▶ [Complete the following]
a - In the passage about VAL-083, do these statements agree with it? (i) VAL-083 is approved in China for treating chronic myelogenous leukemia. (ii) Patients in the study took VAL-083 once every 21 days. (iii) The U.S. National Cancer Institute sponsored fewer than 40 clinical studies of VAL-083. Answer yes or no for each, quoting the deciding words.
b - Carry on the passage about the drug VAL-083, starting after its last sentence.

▶ [Exercise text]
The Company recently presented an update from its ongoing multicenter Phase I/II clinical study for the treatment of adult refractory glioblastoma multiforme (GBM) at the GBM2015 Conference. VAL-083 demonstrated a favorable safety-profile and doses up to 40mg/m2 were well tolerated by patients receiving three daily doses in a 21 day cycle. A sub-group analysis of patients receiving up to 5 mg/m2 daily x 3 every 21 days (low dose) versus those patients receiving 30mg/m2 or 40mg/m2 (high dose) of VAL-083 demonstrated a dose-related survival benefit in adult GBM patients failing standard front-line therapy and bevacizumab.

About VAL-083
VAL-083 is a "first-in-class," small-molecule chemotherapeutic. In more than 40 Phase I and II clinical studies sponsored by the U.S. National Cancer Institute, VAL-083 demonstrated safety and efficacy in treating a number of cancers including lung, brain, cervical, ovarian tumors and leukemia. VAL-083 is approved in China for the treatment of chronic myelogenous leukemia (CML) and lung cancer and has received orphan drug designation in Europe and the U.S. for the treatment of gliomas.

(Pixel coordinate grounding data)
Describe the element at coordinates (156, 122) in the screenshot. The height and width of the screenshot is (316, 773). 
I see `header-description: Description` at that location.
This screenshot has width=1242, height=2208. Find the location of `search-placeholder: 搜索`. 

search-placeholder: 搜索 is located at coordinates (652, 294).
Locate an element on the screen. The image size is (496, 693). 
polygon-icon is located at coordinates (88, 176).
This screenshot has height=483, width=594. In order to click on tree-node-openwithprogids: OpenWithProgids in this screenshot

▶ [Exercise responses]
a -
(i) Yes: "VAL-083 is approved in China for the treatment of chronic myelogenous leukemia (CML) and lung cancer"
(ii) No: "three daily doses in a 21 day cycle"
(iii) No: "In more than 40 Phase I and II clinical studies sponsored by the U.S. National Cancer Institute"

b -
DelMar is currently studying VAL-083 in a multi-center Phase I/II clinical trial for patients with refractory GBM in accordance with the protocol that has been filed with the U.S. Food and Drug Administration (FDA) at five clinical centers in the United States: Mayo Clinic (Rochester, MN); UCSF (San Francisco, CA) and three centers associated with the Sarah Cannon Cancer Research Institute (Nashville, TN, Sarasota, FL and Denver, CO). As a potential treatment for glioblastoma, VAL-083’s mechanism of action appears to be unaffected by the expression of MGMT, a DNA repair enzyme that is implicated in chemotherapy resistance and poor outcomes following front-line treatment with Temodar (temozolomide).